Not there yet: Rail numbers lag behind, reaching 62 per cent of pre-Covid levels
Rail travel continues to lag behind, as passenger journeys made in the last quarter amounted to 62.1 per cent of 2019 levels.
According to a report published today by the Office of Rail and Road (ORR), a total of 275 million journeys were made between January and March – three times more than 2020 levels but still 37.9 per cent down on the 443 million registered pre-Covid.
Figures for the year ended 31 March reported an overall increase, with rail journeys going up to 990m – 43 per cent below the 1.7bn trips made two years ago.
The impact of fewer passengers reverberated on revenues, as the £5.9bn made over the past year represent only 54 per cent of the £11bn gained in 2019.
The data came out as parties continue to shift the blame for next week’s rail strikes, which are set to be the biggest since 1989.
40,000 members of the RMT union are to walk out on 21, 23 and 25 June over job cuts and salaries.
RMT workers will be joined by members of the train driver union Aslef, who will strike on 23 and 26 June, while the TSSA union announced it was balloting 6,000 of its members on strike action.
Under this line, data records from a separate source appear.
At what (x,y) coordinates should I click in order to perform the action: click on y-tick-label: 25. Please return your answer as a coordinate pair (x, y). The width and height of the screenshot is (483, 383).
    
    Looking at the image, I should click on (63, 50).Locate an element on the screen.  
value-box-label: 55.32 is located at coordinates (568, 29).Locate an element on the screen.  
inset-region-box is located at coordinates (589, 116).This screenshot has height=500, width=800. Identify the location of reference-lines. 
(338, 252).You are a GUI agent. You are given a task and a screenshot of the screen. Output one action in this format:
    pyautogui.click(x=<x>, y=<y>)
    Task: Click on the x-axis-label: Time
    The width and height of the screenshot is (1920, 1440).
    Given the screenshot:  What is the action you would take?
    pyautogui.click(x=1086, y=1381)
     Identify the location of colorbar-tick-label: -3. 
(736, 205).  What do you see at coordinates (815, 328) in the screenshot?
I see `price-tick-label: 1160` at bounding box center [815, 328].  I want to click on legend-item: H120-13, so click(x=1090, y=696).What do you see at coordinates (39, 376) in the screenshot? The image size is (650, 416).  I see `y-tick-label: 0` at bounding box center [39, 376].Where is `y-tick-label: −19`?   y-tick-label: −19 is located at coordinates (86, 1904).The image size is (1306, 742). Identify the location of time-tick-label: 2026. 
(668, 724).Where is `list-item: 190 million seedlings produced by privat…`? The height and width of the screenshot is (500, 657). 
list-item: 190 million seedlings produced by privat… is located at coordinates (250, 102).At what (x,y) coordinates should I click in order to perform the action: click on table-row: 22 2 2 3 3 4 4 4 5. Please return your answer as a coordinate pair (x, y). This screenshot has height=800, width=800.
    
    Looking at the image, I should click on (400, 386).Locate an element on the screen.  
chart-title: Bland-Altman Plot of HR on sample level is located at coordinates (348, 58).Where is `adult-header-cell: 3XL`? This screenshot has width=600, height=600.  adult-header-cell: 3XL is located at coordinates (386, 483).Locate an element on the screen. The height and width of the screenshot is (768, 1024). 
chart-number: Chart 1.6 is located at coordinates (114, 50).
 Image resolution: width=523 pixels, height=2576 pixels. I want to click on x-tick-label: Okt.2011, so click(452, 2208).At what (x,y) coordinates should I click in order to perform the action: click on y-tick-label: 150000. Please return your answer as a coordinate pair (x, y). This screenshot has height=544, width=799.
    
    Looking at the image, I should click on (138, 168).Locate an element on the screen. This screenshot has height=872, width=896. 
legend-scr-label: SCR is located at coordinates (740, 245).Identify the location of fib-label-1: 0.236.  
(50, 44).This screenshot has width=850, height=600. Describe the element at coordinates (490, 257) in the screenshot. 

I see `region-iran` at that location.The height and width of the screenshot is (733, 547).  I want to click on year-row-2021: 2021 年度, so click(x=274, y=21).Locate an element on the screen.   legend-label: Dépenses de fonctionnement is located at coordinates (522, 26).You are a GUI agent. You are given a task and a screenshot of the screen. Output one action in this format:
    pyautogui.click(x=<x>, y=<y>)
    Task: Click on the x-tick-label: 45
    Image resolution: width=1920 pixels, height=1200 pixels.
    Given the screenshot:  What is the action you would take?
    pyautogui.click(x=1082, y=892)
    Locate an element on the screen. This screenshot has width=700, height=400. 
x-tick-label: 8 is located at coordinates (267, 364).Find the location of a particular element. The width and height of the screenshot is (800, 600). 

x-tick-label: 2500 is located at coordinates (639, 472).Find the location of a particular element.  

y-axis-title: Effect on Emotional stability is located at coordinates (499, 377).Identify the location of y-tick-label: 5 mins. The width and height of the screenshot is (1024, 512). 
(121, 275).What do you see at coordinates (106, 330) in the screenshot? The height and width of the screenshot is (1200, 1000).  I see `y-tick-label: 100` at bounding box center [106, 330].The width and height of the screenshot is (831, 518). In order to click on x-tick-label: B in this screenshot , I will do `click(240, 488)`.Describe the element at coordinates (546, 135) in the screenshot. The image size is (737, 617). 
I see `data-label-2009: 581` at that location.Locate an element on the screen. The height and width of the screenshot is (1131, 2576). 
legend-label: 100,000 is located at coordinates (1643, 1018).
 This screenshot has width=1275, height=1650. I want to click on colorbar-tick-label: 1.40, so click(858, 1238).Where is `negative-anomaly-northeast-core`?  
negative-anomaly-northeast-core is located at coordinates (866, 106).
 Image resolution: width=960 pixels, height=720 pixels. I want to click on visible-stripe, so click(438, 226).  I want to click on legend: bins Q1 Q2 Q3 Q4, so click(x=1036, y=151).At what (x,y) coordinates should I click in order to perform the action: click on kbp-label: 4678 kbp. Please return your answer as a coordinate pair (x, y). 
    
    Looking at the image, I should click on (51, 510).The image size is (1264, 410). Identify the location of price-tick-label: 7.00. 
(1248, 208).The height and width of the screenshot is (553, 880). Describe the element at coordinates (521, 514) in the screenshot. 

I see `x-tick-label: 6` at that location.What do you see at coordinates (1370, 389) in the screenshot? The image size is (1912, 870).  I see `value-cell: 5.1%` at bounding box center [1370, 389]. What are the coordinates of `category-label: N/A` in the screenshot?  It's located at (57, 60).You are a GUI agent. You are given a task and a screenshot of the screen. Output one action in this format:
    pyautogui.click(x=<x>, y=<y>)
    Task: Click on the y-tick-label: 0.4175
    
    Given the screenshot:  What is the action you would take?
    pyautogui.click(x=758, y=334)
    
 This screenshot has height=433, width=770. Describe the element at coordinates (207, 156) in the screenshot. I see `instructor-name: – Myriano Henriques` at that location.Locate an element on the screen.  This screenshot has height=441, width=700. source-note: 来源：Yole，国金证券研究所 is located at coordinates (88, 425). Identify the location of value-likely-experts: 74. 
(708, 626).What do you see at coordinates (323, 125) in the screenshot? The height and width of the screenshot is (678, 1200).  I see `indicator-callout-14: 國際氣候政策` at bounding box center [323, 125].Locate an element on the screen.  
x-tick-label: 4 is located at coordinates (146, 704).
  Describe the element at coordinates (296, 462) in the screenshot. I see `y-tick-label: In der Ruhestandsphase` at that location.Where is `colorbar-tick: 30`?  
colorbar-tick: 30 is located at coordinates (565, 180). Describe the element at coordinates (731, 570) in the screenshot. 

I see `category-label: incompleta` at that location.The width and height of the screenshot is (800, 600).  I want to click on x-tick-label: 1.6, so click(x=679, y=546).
Railway workers cited Network Rail’s decision to axe 2,500 jobs as one of the main reasons behind the walk out.
The government-owned operator said it was forced to rethink its business as it could no longer depend on government funding to stay afloat.
Transport minister Grant Shapps told MPs yesterday the railway system needed a new direction, after it lost 20 per cent of passengers and revenue.
“We protected the railway with £16bn during the pandemic … not a single railway worker lost their jobs or were furloughed,” he said in Parliament. “This level of subsidy cannot continue forever.”
The secretary repeated numerous times over the last few weeks that the strikes would only push people further away, eventually pulling the plug on an industry already on “life support.”
Shapps’s remarks echoed those made in January by industry sources, who said maintaining the industry was “unsustainable from the Treasury point of view and the taxpayer point of view.”
“We have to strike a balance between running a service with a frequency attractive to passengers, which makes people want to get back on the train and doesn’t constrict the economy, while not being profligate with taxpayers’ money,” sources told the Sunday Times at the end of January.